ÉDITORIAL VICTOIRE DE GABRIEL NADEAU-DUBOIS EN COUR SUPRÊME

Oublions un instant GND

Oublions un instant Gabriel Nadeau-Dubois, si cela est possible, pour analyser calmement la décision de la Cour suprême. Le conflit étudiant a déjà été trop personnalisé ; pas besoin de le transformer en référendum sur celui qui n’est ni Lénine ni Gandhi.

La Cour suprême a donné raison hier à l’ex-porte-parole étudiant, qui était accusé d’outrage au tribunal pour ses propos tenus à RDI en mai 2012 (voir ci-contre). La majorité (cinq juges) a ainsi confirmé la décision de la Cour d’appel du Québec. Trois juges dissidents ont par contre soutenu le contraire, et un autre a refusé de trancher le débat pour des raisons de procédure.

Quand on prend la peine de lire le jugement, on constate qu’il est à la fois technique et sociopolitique.

Le raisonnement plus technique est celui de la majorité. En effet, la liberté d’expression n’est pas centrale dans la décision. Tous les juges étaient d’accord : on peut critiquer une décision du tribunal, mais on n’a pas le droit d’inciter à la violer. Est-ce toutefois ce que GND a fait ? Pour le savoir, deux choses devaient être vérifiées : s’il connaissait l’injonction, et s’il avait l’intention d’inciter à la violer. La majorité répond « non ».

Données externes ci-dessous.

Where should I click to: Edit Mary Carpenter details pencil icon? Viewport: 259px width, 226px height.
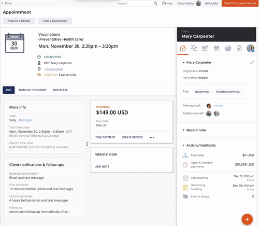[x=252, y=63]
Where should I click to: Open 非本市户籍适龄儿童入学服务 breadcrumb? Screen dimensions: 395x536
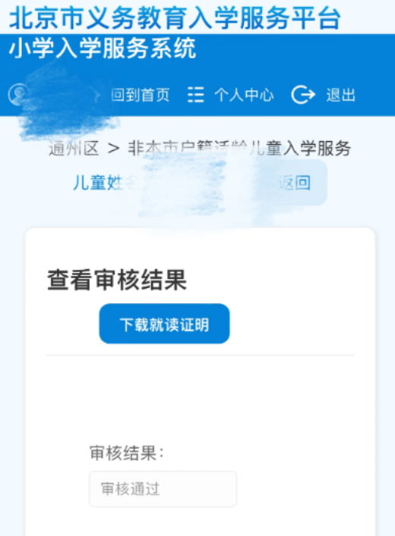(x=239, y=149)
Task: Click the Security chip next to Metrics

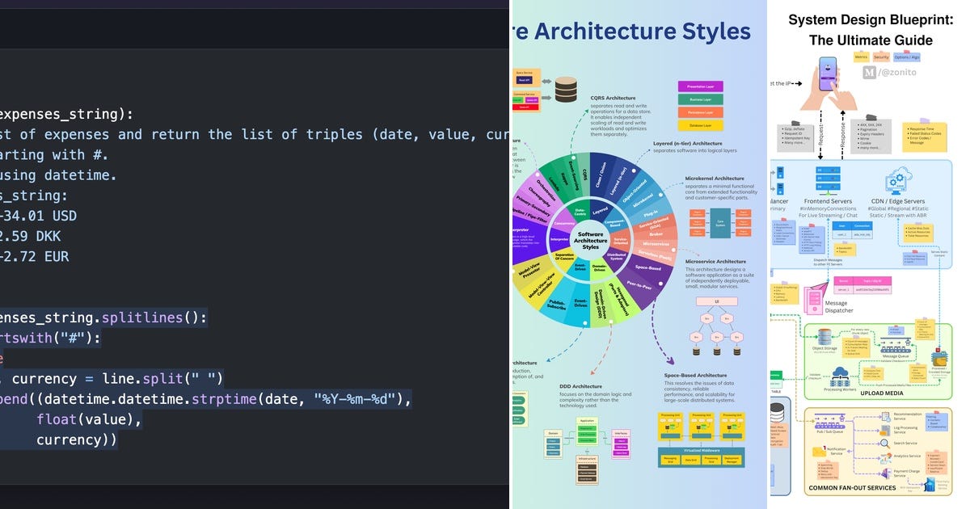Action: [882, 57]
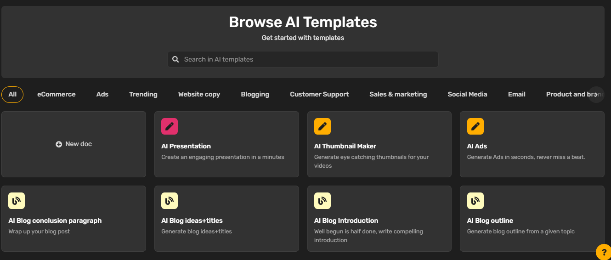Open the AI Blog outline template title
The width and height of the screenshot is (611, 260).
pos(490,220)
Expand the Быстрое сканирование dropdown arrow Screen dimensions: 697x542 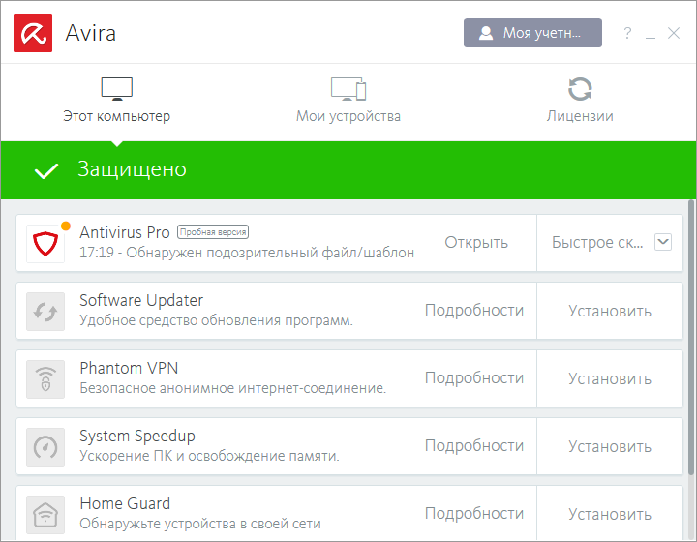click(x=663, y=242)
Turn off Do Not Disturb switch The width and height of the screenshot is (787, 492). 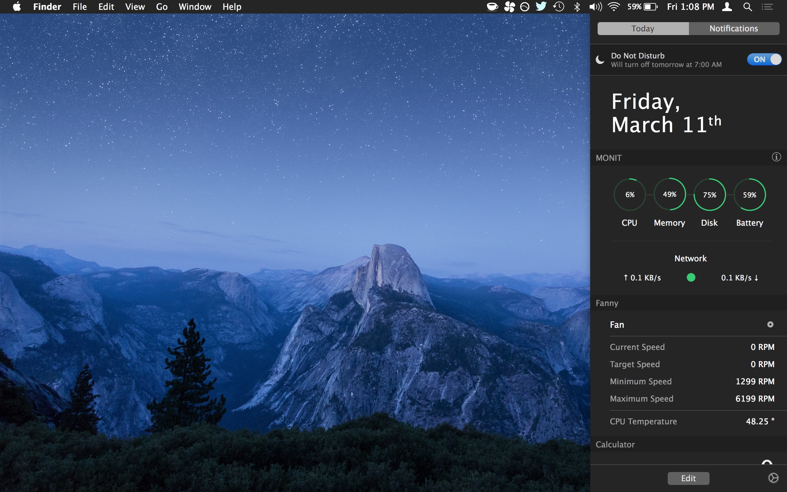(x=764, y=59)
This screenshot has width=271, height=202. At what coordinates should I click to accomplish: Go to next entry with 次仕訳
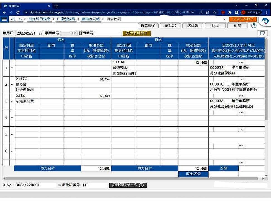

Pour la connaissance, rappelons que des dizaines d’injonctions avaient été accordées. L’entrevue à RDI portait d’abord sur celle du cégep de Rosemont. Le plaignant n’a pas convaincu la Cour que GND était aussi au courant du détail de son injonction, qui touchait l’Université Laval.

Si GND ne connaissait pas l’injonction, il ne pouvait pas avoir l’intention de la violer, conclut la majorité. Elle avance par ailleurs que l’appel au « piquetage » était trop ambigu. Le terme pouvait être interprété comme un appel général à manifester, et non à bloquer les salles de cours.

Il est vrai que certains ont pu l’interpréter autrement. Mais l’outrage au tribunal est un outil « de dernier recours ». Il s’agit de la seule disposition du Code civil pouvant mener à la prison. Cela exige donc une preuve de nature criminelle, hors de tout doute raisonnable. Une telle démonstration, nécessaire pour restreindre la liberté de parole, n’a pas été faite, conclut la majorité. Elle prend la peine de préciser que le conflit étudiant « n’est pas l’objet du pourvoi ».

Les trois dissidents, eux, en tiennent compte. Certes, ces juges sont en désaccord au sujet des éléments plus techniques sur l’interprétation de la preuve. Mais leur raisonnement repose aussi sur une lecture sociale du conflit étudiant.

Les injonctions étaient souvent violées, et des « actes de violence et intimidation » se succédaient sur les campus. Une « crise de légitimité et de désobéissance civile […] empoisonnait le climat social », écrivent-ils.

Selon eux, c’est carrément l’État de droit qui était menacé. Dans ce contexte, une mesure d’exception comme l’outrage au tribunal se justifiait donc. Et la liberté d’expression ne pourrait être invoquée, car ce droit fondamental dépend de la primauté du droit. Sans État de droit, les droits eux-mêmes perdent leur sens, soutiennent-ils.

Qu’on soit d’accord avec la majorité ou la dissidence, une chose devrait faire consensus : judiciariser un tel conflit, c’est l’envenimer.

Les citoyens peuvent bien sûr en toute légitimité défendre leurs droits. Le problème n’est pas en soi le dépôt des injonctions. C’est qu’il n’existait plus d’autre recours. Comme l’avait résumé à l’époque le juge en chef de la Cour supérieure, François Rolland, « l’injonction n’est pas un mode de règlement des conflits ».

On n’aurait jamais dû avoir besoin de se rendre jusque-là.